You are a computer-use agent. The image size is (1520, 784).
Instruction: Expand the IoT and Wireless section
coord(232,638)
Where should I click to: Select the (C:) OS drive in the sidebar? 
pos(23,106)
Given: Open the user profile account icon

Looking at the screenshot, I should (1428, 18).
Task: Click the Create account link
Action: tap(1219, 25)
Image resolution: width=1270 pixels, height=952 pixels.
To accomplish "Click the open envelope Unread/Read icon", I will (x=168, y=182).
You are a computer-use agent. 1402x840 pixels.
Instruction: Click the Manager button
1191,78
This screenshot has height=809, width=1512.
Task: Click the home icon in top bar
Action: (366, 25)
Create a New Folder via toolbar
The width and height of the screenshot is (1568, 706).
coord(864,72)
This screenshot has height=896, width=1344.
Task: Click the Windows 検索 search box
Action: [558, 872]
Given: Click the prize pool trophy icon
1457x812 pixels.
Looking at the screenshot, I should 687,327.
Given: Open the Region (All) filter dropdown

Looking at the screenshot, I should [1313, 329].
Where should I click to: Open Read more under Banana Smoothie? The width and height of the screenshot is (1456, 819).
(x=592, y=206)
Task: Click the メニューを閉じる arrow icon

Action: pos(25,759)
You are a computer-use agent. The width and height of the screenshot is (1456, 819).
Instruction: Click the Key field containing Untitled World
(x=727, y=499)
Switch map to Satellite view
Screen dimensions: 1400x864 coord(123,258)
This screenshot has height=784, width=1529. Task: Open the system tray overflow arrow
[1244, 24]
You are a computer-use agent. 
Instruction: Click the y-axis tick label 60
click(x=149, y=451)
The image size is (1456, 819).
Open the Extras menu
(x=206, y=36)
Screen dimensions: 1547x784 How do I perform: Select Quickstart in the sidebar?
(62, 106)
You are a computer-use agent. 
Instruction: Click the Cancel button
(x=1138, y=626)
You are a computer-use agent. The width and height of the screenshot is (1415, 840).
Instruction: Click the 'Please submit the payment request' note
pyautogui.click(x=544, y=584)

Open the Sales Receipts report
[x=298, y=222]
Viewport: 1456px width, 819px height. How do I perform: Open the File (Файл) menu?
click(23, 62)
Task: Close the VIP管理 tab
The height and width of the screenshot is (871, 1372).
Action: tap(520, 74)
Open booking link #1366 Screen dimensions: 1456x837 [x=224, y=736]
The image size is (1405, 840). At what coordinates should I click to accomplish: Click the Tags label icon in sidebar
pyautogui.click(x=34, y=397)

• **GOAL OF THE EXERCISE**: Copy exactly. The range runs from the line containing "Screen dimensions: 1547x784" through the last line of the data.

• **EXPECTED ANSWER**:
Screen dimensions: 1547x784 How do I perform: Select Quickstart in the sidebar?
(62, 106)
You are a computer-use agent. 
Instruction: Click the Cancel button
(x=1138, y=626)
You are a computer-use agent. The width and height of the screenshot is (1415, 840).
Instruction: Click the 'Please submit the payment request' note
pyautogui.click(x=544, y=584)

Open the Sales Receipts report
[x=298, y=222]
Viewport: 1456px width, 819px height. How do I perform: Open the File (Файл) menu?
click(23, 62)
Task: Close the VIP管理 tab
The height and width of the screenshot is (871, 1372).
Action: tap(520, 74)
Open booking link #1366 Screen dimensions: 1456x837 [x=224, y=736]
The image size is (1405, 840). At what coordinates should I click to accomplish: Click the Tags label icon in sidebar
pyautogui.click(x=34, y=397)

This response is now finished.